A Sin to Kill: Screen Review

by time news

Karuppasamy (Charlie), his wife Valliammal (Ishwari Rao) and daughter Mallika (Varalakshmi Sarathkumar) live in a secluded house in a village in Dharmapuri district. They sell their land due to debt and work as laborers on the same land. Malli is also nostalgic that she did not get married due to poverty. In this environment, Arjunan (Sandosh Pratap), who quits his job as a journalist and wanders from town to town, asks permission to stay at their house for one night.

After initial hesitation, they agree. Mallika knows that Arjuna has a lot of money and jewels and plans to kill him and take them. She also gets her parents to agree to this decision. Who is Arjuna? Was he killed or escaped? What happens to Malli’s family in the end? The rest is the story.

Written in 1915 by Rupert Brooke, the English Orang play was staged in Kannada in the 1980s. Dayal Padmanabhan, who adapted it and directed the Kannada film ‘Aa Karala Ratri’ in 2018, brought it to Tamil. This is the first Tamil film for Dayal, a Tamilian who has directed 18 Kannada films.

Director Dayal Padmanabhan has recorded the reality that desire cannot be avoided in human life but the danger of his life turning upside down due to that desire with less characters, natural story environment and realistic scenes in a compelling way.

The success of the screenplay is that the main characters of the film decide to do a great harm, but it is poverty, debt and contempt of the village that drives them to do so. At the same time, it is also worth noting that evil thoughts and actions are not justified in any way.

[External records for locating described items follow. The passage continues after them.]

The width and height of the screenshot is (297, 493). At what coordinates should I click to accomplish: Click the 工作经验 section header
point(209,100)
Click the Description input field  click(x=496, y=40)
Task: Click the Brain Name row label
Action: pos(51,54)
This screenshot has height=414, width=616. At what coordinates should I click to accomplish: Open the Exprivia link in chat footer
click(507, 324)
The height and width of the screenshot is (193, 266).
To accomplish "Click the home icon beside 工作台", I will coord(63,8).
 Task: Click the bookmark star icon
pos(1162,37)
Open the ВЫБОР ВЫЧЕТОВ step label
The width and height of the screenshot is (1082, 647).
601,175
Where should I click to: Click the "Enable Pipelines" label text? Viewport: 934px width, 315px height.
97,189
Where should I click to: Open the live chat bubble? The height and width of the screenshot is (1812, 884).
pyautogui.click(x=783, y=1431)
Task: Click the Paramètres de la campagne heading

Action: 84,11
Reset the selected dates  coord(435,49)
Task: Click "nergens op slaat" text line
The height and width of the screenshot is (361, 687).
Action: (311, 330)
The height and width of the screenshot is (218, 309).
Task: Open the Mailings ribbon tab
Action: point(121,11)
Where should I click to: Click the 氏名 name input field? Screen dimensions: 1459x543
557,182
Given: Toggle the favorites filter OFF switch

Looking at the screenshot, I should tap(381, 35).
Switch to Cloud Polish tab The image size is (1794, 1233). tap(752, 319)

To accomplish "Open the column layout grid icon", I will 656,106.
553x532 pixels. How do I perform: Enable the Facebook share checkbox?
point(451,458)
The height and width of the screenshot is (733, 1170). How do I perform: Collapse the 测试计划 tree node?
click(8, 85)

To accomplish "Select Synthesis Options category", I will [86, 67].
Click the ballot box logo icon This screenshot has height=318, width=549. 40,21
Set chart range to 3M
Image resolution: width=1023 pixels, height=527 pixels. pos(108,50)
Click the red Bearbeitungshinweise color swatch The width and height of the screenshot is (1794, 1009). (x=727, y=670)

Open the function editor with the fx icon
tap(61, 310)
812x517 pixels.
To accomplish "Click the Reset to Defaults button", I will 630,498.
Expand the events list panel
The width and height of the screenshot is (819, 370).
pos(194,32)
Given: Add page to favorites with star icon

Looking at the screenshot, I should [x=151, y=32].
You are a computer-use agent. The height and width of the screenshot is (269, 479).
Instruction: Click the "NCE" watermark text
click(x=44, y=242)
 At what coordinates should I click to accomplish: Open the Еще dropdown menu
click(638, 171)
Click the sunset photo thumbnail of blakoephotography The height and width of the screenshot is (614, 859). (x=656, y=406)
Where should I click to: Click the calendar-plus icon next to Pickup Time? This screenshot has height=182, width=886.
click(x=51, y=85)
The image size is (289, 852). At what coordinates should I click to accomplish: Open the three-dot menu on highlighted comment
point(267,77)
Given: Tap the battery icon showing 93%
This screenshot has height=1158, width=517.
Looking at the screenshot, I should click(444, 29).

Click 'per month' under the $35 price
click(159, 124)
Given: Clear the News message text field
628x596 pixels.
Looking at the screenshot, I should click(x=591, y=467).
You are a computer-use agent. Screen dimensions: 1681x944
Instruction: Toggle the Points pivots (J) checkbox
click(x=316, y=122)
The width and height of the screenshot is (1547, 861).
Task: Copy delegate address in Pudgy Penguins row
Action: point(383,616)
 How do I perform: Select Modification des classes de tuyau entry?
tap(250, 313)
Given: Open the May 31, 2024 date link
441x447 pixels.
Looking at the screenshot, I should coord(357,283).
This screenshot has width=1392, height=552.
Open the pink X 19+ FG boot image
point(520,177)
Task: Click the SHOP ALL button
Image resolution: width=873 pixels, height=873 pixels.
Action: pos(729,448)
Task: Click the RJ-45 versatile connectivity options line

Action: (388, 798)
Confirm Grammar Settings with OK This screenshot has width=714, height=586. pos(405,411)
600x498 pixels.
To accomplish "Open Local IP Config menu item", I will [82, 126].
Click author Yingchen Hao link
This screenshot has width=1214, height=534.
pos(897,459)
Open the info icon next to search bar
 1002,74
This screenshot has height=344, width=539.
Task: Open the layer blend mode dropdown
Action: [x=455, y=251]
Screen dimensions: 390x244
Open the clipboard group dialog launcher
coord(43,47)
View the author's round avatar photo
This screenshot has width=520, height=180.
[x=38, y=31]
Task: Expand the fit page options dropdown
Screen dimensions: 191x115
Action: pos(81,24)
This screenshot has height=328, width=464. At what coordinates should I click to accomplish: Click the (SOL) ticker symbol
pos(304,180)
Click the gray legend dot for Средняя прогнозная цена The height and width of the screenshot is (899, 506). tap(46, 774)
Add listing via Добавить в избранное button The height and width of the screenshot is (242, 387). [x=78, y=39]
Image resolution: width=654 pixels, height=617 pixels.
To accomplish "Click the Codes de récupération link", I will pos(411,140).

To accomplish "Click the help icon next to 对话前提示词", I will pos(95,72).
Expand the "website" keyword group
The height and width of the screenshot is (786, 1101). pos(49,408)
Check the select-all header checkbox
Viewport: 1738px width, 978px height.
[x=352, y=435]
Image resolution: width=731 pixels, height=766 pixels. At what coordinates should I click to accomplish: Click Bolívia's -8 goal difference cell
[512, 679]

The first half moves very slowly despite being just under two hours long. The story seems to lack the density required for a full-length film.

The village, the houses, the setting of the story, the characters, their dialect, style, dress and manners all take us to the village of Dharmapuri district in the 1980s. Actors like Varalakshmi, Charlie, Iswari Rao, Santhosh who play the main roles, but also the actors who appear only for a couple of scenes like Gangayan who becomes blind, Kavita Bharathi who becomes a policeman, Subramania Siva who is the owner of the liquor store have transformed themselves into characters.

Cheliyan’s stunning cinematography transports us to the time and place in which the story takes place. Sam CSS’s background music helps add the necessary tension in the second half. The songs that play in the course of the story attract attention.

This film is heartily welcomed as it records the inevitable realities of human life and the social environment where ordinary people are torn apart without prioritizing entertainment.